Certaines mesures concernent la mise en place de nouveaux outils de protection. 43 % des entreprises sondées révèlent avoir installé un logiciel antivirus. Un programme, certes, incontournable mais qui ne suffit pas pour contrer efficacement les agressions numériques. Pour une protection optimale, il est conseillé d’utiliser également d’autres produits tels qu’un logiciel anti-malware (plébiscité par 39 % de notre échantillon), un VPN (installé par 36 % des PME interrogées) ou encore un logiciel anti-spam (utilisé par 35 % du panel après l’attaque).
En plus de l’installation de nouveaux outils, le réflexe de maintenir à jour les appareils et les correctifs de logiciels pour garantir la sécurité informatique se doit d’être adopté. À la suite d’une attaque par ransomware, 38 % des entreprises sollicitées pour notre enquête confient mettre régulièrement à jour leurs logiciels quand 34 % actualisent fréquemment leurs systèmes d’exploitation.
À noter que 30 % témoignent améliorer la sécurité des points de terminaison, que 22 % ont installé une infrastructure de sauvegarde de données et que 24 % ont décidé de souscrire à une cyberassurance pour mieux se protéger.
De plus, une importance a timidement été portée à la sensibilisation, 23 % affirmant avoir initié ou renforcé une formation en cybersécurité auprès des employés. Une décision judicieuse qui devrait pourtant être davantage prise quand on constate que les cyberattaques en entreprise ont souvent lieu quand des collaborateurs ouvrent un e-mail de phishing ou de spam par méconnaissance des risques.
Parmi les PME interrogées, seules 1 % n’ont opéré aucun changement.
La prévention reste la meilleure solution pour se protéger des cyberattaques en entreprise
Notre enquête met en évidence que les attaques par ransomware représentent une menace grandissante pour les PME françaises, qui ne sont pas toujours préparées pour les contrer. En plus des dommages financiers que suppose le paiement éventuel d’une rançon, les conséquences néfastes sur l’activité sont multiples : des coûts significatifs liés au temps d’arrêt, une perte de temps et de productivité, une disparition des données ou encore une dégradation de la réputation.

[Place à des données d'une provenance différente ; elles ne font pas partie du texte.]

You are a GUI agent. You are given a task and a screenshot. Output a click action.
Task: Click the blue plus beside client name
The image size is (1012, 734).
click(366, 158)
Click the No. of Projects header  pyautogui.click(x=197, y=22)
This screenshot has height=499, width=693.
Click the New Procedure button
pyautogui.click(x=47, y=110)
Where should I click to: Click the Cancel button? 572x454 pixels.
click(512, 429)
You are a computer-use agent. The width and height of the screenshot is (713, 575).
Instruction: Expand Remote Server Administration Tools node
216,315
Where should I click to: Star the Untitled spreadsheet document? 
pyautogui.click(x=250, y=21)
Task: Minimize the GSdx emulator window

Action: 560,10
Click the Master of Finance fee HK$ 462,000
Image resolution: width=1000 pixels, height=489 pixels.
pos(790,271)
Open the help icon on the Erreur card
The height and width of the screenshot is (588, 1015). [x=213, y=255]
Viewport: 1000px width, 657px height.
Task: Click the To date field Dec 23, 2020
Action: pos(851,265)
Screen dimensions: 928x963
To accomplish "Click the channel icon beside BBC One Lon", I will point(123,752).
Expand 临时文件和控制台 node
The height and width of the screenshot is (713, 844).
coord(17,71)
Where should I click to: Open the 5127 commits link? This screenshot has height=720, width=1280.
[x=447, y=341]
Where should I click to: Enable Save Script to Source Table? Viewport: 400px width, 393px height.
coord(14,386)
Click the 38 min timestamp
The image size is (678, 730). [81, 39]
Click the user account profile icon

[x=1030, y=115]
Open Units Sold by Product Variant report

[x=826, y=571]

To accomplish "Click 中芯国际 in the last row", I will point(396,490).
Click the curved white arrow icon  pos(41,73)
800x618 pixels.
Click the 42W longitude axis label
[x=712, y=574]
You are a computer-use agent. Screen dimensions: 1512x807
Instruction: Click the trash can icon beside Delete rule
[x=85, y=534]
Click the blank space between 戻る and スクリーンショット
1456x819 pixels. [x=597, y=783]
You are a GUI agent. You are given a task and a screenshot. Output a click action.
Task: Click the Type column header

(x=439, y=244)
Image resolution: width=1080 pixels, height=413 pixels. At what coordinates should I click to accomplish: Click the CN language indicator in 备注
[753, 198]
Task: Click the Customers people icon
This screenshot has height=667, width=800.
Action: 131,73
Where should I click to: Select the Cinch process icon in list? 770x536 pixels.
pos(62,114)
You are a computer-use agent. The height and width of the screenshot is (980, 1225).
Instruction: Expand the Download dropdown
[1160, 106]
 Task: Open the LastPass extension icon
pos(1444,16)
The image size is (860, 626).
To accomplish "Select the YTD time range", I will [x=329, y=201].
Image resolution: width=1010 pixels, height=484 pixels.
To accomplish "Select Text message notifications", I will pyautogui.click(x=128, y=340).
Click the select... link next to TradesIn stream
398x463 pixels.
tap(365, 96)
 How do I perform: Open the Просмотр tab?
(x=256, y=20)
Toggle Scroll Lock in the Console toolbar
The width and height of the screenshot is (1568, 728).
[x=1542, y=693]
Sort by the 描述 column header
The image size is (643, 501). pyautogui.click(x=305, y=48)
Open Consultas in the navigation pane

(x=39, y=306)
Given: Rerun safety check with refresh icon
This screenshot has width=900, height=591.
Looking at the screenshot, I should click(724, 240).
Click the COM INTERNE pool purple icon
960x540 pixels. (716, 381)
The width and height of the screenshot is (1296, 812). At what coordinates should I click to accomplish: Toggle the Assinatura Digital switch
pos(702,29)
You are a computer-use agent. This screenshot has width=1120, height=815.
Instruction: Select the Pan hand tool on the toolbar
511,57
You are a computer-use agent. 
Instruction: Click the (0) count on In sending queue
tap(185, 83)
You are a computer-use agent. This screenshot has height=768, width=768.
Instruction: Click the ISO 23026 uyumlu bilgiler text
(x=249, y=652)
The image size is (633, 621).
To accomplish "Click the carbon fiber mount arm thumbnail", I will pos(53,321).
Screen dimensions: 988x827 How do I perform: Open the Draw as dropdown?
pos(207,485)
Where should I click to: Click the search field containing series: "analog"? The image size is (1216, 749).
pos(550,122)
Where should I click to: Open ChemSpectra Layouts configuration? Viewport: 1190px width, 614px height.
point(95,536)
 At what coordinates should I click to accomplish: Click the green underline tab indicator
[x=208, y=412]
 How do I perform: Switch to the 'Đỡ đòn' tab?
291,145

Cependant, plusieurs mesures peuvent aider les entreprises à se prémunir des risques des rançongiciels comme les sauvegardes de données sur différents supports, la mise à jour régulière des appareils et des logiciels ou encore des formations internes à la cybersécurité.
Voici un récapitulatif des bonnes pratiques à suivre pour garantir une sécurité optimale :
- Utiliser des logiciels de cybersécurité et les mettre à jour régulièrement
- Effectuer des sauvegardes des données en ligne et hors ligne
- Mettre en place un plan de continuité d’activité informatique
- Proposer à ses employés des formations de sensibilisation à la cybersécurité
Méthodologie :
Pour collecter les données de ce rapport, nous avons mené une enquête en ligne en mars 2022 regroupant la participation de 200 répondants. Les critères de sélection des participants étaient les suivants :
- Résident français
- Âgé de plus de 18 ans et de moins de 65 ans
- Employé à temps plein ou à temps partiel dans une entreprise de 2 à 250 employés
- Travaillant dans le service IT de l’entreprise
- Capable d’identifier la définition d’un ransomware parmi trois options
REMARQUE : cet article a pour but d’informer nos lecteurs des problématiques liées au monde de l’entreprise en France. Il n’est en aucun cas destiné à fournir des conseils juridiques ou à approuver un plan d’action spécifique. Pour obtenir des conseils sur une situation spécifique, consultez votre conseiller juridique.